En attendant, les derniers résultats de cette élection continuent de tomber. L’Arizona a été attribuée officiellement à Joe Biden hier, et aujourd’hui, la Caroline du Nord a été appelée en faveur de Donald Trump et la Géorgie de Joe Biden. L’écart est très mince (14.000 voix sur près de 5 millions de votes) si bien que la Géorgie vient de commencer le recompte manuel des voix. Mais cela signifierait que Joe Biden gagnerait avec 306 grands électeurs, soit exactement le même score que Donald Trump il y a quatre ans. Qui était « une victoire massive et écrasante », avait alors dit l’intéressé.
De son côté, Joe Biden, qui attend ce moment depuis 40 ans, a choisi de passer à l’action sans attendre. Il a nommé une équipe de conseillers scientifiques pour la gestion de la crise Covid, mais aussi une équipe de plus de 500 personnes pour enclencher la transition dans les agences fédérales, malgré les résistances. Mercredi, il a nommé son chief of staff, Ron Klain, son conseiller de la première heure quand il était sénateur il y a plus de 30 ans et qui était déjà son chief of staff quand il était vice-Président. Dans l’administration Obama, ce dernier avait aussi organisé la réponse à la crise Ebola, si bien qu’il est qualifié sur ce sujet en pleine pandémie.

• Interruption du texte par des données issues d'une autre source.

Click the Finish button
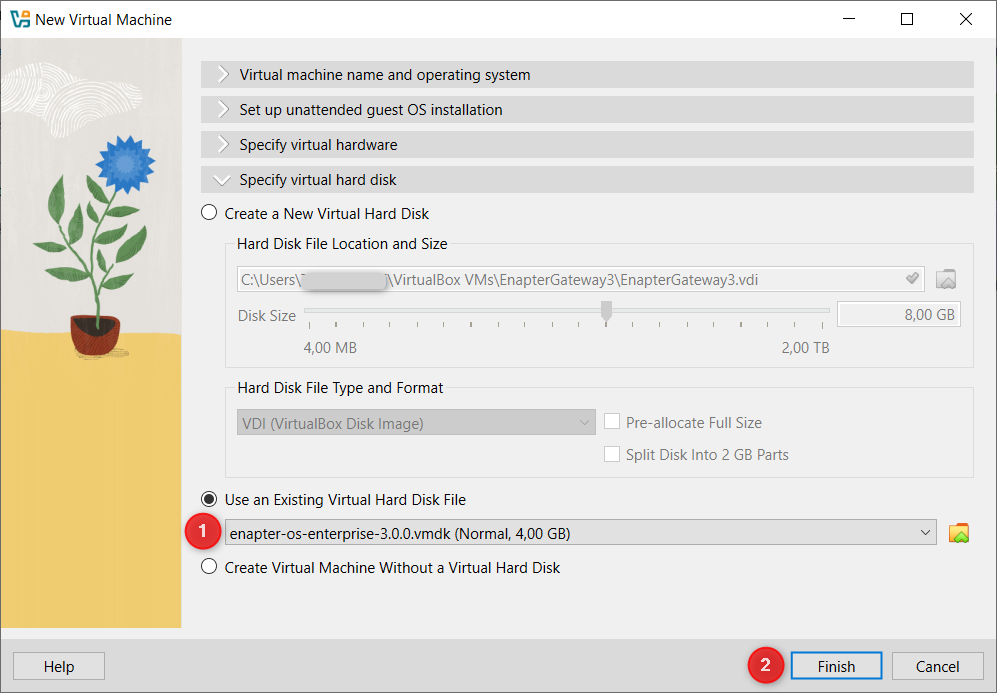 836,666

Car c’est bien le drame qui se joue à l’heure actuelle, la virulence d’une deuxième vague de Covid-19 contre laquelle personne n’agit, dans cette période de flou artistique. Nous avons atteint les 160.000 cas quotidiens aux États-Unis, soit plus de deux fois plus qu’au pic de l’été dernier, plus de 10 millions de cas et plus de 240.000 morts dans le pays à ce jour. La résurgence se joue en particulier dans le Midwest : Wisconsin, Illinois, Michigan, Minnesota, Iowa et Missouri, où les hôpitaux sont parfois surchargés. Plus que jamais, il est donc de la responsabilité du pouvoir (encore) en place de mettre l’intérêt des Américains au-dessus de tout, d’agir et répondre le plus rapidement possible à cette tragédie, afin de sauver des dizaines de milliers de victimes. Au lieu de ça, Donald Trump a passé la week-end à jouer au golf.